:: Exercise directions ::
Below is a listing. Set down exactly the lines from the one containing "Privacy (211, 2283)" through the one containing "Image resolution: width=683, height=2576.", both ends included, and leave out the rest.

[Start of section]

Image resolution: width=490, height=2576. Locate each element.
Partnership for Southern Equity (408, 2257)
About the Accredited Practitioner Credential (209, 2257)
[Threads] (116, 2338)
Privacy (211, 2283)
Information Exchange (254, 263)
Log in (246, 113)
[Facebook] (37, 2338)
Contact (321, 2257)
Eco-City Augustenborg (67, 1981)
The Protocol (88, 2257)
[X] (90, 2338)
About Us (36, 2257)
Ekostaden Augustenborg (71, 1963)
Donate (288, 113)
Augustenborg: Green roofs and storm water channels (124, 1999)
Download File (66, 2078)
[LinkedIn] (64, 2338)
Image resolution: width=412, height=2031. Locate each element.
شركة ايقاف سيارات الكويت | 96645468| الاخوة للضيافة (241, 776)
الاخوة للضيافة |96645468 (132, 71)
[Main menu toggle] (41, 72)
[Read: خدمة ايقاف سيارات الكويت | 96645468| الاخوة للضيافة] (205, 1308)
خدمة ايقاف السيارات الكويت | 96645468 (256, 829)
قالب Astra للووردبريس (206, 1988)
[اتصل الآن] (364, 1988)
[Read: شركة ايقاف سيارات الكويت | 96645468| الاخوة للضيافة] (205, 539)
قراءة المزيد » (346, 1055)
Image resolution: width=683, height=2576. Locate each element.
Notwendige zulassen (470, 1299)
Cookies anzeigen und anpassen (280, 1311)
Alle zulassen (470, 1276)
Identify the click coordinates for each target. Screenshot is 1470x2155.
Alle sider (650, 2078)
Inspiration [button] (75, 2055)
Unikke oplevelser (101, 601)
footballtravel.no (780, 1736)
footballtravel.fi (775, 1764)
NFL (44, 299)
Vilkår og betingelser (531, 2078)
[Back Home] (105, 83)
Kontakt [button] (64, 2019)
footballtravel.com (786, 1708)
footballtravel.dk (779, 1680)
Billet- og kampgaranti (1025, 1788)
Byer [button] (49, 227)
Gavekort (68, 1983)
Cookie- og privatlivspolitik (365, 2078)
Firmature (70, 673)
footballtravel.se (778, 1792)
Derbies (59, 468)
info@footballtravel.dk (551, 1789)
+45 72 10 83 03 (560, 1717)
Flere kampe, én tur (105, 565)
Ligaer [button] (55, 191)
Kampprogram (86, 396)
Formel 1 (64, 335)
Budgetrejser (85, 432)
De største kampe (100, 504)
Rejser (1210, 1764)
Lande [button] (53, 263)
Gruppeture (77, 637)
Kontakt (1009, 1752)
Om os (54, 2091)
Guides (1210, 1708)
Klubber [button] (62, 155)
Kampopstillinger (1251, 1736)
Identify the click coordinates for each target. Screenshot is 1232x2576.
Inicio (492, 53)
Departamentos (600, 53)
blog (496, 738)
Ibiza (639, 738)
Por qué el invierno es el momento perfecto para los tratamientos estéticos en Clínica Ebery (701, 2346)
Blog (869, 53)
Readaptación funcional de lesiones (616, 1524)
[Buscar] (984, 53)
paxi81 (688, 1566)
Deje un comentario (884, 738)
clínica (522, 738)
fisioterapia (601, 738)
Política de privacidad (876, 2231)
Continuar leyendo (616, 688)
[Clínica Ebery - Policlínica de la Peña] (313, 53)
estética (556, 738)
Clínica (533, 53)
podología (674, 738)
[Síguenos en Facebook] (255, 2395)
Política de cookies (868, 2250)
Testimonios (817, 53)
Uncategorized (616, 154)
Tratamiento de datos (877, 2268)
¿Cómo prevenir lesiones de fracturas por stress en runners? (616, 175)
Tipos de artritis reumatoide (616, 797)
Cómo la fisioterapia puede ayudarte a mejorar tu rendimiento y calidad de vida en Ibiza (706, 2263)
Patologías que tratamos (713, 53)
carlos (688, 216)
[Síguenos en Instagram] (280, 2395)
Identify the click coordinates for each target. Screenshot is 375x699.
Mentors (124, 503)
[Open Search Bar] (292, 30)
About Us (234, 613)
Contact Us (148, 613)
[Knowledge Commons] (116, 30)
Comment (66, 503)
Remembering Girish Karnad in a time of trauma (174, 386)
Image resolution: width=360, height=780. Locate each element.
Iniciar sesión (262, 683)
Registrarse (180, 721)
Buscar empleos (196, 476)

[End of section]

:: Answer ::
Privacy (211, 2283)
Information Exchange (254, 263)
Log in (246, 113)
[Facebook] (37, 2338)
Contact (321, 2257)
Eco-City Augustenborg (67, 1981)
The Protocol (88, 2257)
[X] (90, 2338)
About Us (36, 2257)
Ekostaden Augustenborg (71, 1963)
Donate (288, 113)
Augustenborg: Green roofs and storm water channels (124, 1999)
Download File (66, 2078)
[LinkedIn] (64, 2338)
Image resolution: width=412, height=2031. Locate each element.
شركة ايقاف سيارات الكويت | 96645468| الاخوة للضيافة (241, 776)
الاخوة للضيافة |96645468 (132, 71)
[Main menu toggle] (41, 72)
[Read: خدمة ايقاف سيارات الكويت | 96645468| الاخوة للضيافة] (205, 1308)
خدمة ايقاف السيارات الكويت | 96645468 (256, 829)
قالب Astra للووردبريس (206, 1988)
[اتصل الآن] (364, 1988)
[Read: شركة ايقاف سيارات الكويت | 96645468| الاخوة للضيافة] (205, 539)
قراءة المزيد » (346, 1055)
Image resolution: width=683, height=2576. Locate each element.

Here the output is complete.